- _MATERIALS PROVIDED_
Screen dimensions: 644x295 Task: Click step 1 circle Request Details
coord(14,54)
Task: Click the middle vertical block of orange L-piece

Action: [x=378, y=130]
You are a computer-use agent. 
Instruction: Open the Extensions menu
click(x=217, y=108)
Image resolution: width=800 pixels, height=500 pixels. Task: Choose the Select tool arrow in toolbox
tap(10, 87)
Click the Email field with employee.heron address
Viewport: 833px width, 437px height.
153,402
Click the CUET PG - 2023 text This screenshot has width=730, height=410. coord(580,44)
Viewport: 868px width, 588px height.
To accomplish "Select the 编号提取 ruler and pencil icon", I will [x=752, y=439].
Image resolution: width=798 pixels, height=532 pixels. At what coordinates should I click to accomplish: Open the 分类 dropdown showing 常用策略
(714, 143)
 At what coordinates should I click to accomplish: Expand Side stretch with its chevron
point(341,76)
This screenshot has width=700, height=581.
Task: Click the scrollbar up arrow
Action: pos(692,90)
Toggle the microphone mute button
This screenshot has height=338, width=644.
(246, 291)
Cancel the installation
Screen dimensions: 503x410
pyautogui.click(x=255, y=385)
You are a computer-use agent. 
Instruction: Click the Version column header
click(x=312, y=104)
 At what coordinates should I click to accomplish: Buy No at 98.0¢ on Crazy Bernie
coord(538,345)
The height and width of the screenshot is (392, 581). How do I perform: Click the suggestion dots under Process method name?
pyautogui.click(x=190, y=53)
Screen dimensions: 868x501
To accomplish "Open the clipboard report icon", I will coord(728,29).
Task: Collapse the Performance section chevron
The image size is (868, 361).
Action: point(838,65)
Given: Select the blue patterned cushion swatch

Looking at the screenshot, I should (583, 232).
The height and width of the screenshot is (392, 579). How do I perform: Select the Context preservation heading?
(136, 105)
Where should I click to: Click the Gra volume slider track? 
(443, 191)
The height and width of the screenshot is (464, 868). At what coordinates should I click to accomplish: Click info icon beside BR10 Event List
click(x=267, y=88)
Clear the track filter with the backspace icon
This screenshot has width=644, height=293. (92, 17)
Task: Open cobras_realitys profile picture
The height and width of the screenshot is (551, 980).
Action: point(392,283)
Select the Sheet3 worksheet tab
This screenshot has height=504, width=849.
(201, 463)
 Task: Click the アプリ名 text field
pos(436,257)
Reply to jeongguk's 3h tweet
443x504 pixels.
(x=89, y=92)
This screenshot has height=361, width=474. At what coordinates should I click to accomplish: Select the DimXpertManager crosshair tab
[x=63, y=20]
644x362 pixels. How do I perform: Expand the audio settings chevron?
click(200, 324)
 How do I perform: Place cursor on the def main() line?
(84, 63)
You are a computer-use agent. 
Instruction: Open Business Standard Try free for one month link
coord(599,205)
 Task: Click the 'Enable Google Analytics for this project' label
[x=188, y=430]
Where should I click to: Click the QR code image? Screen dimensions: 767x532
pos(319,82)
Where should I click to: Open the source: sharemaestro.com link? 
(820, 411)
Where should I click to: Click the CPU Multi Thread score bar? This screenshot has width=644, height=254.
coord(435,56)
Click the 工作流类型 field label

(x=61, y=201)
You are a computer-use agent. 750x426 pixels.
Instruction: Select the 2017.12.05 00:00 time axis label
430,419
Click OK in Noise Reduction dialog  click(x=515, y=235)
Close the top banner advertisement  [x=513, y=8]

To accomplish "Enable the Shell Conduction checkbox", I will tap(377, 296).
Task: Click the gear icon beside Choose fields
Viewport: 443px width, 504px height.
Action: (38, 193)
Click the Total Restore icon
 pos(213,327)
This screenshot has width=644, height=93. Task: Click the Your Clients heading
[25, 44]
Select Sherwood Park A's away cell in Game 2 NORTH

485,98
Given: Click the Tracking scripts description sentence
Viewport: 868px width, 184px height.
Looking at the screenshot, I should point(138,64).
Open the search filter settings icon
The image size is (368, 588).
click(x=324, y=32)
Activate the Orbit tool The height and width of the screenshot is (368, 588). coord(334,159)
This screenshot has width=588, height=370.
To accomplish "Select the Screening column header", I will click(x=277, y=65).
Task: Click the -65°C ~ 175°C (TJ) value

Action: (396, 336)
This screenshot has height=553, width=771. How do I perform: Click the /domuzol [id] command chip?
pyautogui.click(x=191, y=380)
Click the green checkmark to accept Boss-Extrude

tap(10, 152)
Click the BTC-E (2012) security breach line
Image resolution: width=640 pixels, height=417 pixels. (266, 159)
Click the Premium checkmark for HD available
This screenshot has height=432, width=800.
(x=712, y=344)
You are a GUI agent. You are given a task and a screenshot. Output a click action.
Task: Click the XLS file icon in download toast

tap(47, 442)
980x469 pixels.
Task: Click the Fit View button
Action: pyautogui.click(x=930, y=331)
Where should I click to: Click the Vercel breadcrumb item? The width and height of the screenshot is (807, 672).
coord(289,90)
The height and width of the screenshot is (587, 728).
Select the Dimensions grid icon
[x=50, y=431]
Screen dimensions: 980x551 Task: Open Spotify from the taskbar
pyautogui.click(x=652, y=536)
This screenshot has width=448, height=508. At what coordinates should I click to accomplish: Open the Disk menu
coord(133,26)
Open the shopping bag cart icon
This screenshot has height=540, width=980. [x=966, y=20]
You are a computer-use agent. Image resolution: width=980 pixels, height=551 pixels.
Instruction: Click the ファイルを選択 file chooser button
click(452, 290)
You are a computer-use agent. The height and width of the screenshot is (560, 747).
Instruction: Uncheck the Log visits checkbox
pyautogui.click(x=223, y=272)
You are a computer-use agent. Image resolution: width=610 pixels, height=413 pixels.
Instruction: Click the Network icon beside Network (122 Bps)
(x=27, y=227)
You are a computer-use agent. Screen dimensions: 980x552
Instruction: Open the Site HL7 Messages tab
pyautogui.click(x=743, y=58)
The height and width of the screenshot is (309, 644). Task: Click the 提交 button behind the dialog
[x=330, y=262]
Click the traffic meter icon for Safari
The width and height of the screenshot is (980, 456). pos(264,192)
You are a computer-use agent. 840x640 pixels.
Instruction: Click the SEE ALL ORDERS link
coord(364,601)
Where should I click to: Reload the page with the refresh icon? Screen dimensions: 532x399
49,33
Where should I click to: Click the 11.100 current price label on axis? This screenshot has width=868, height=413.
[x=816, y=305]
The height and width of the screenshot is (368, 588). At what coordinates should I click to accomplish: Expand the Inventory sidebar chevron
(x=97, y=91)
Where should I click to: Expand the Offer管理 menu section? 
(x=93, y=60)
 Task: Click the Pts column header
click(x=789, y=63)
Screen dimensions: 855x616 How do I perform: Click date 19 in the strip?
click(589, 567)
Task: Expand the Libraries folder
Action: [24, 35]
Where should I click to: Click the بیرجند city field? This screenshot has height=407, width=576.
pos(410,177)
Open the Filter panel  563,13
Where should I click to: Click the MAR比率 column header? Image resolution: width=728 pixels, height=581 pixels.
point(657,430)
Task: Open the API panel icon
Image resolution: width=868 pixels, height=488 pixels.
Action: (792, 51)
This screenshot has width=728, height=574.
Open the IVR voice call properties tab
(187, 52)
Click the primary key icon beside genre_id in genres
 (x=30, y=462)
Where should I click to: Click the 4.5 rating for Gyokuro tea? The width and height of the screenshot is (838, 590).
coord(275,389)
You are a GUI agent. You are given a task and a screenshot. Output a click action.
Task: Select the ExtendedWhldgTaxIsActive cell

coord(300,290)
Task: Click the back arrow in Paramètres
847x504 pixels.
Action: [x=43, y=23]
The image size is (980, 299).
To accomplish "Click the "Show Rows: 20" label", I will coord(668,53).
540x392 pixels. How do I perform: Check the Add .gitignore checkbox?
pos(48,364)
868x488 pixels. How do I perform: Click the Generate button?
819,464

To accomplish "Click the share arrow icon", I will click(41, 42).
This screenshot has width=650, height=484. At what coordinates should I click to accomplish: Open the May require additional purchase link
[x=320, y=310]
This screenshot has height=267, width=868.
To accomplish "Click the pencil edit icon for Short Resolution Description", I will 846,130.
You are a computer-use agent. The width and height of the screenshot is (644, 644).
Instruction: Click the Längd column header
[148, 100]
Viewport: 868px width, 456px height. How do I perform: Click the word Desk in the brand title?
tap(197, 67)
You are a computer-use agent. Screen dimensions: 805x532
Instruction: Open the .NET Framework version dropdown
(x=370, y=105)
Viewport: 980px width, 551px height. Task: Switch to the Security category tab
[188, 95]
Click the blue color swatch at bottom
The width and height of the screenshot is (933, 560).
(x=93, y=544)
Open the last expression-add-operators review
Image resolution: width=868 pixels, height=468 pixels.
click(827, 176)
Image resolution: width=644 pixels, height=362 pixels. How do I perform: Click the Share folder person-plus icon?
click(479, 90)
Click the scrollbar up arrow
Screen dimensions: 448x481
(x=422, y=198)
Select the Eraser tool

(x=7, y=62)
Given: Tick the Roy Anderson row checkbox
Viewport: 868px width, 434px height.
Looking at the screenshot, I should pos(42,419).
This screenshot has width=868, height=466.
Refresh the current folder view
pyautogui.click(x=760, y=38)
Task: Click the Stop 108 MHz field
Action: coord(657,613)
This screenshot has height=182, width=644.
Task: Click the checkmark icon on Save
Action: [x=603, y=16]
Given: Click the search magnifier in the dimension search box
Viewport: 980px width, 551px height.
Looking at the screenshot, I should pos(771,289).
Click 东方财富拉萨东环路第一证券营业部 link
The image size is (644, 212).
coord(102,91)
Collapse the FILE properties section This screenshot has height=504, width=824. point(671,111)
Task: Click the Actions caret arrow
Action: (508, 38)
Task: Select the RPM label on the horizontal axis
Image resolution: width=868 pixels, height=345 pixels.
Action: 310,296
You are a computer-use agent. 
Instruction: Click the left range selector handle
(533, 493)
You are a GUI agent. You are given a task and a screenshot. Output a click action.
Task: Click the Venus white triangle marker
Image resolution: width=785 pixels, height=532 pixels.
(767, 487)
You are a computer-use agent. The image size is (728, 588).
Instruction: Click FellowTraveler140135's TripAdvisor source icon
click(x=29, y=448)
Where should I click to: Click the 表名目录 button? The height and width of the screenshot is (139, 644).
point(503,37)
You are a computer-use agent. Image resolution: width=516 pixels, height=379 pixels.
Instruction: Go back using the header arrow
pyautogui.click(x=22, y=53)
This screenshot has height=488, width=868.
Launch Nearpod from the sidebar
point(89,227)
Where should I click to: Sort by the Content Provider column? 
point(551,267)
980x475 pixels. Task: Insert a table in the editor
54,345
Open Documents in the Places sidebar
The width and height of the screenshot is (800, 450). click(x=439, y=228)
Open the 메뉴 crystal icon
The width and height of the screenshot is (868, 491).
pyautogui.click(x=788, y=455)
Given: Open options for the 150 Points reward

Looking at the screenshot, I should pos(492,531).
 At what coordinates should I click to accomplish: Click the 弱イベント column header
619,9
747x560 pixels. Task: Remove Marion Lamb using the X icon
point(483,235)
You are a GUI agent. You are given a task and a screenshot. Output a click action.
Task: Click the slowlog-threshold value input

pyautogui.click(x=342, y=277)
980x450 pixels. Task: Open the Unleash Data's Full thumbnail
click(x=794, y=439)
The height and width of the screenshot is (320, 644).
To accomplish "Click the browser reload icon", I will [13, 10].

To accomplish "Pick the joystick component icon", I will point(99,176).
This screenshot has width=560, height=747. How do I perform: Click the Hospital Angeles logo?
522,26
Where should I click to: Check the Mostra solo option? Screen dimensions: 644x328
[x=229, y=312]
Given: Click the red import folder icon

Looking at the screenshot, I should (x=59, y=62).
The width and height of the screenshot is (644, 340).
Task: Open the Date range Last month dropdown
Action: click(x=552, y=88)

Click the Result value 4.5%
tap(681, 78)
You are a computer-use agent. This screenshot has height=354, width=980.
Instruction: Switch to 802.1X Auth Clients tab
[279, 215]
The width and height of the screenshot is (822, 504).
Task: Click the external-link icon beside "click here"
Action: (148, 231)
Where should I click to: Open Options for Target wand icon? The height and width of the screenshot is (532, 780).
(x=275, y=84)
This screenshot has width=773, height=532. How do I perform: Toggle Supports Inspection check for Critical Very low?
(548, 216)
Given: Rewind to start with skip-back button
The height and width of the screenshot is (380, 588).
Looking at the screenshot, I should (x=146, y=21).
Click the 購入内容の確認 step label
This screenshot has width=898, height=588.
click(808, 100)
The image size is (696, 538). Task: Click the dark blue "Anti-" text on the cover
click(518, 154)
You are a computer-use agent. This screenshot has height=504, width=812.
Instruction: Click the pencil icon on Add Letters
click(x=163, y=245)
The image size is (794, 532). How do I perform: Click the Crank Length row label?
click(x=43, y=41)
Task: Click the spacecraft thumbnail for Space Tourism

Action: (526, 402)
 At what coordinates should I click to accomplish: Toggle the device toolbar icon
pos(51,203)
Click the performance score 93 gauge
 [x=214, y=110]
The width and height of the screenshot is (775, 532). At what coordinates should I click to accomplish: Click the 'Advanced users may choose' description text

- _TASK ITEM_
Go through the lines above and tally those with the string "will". The total is all that is needed.

- _ANSWER BOX_
9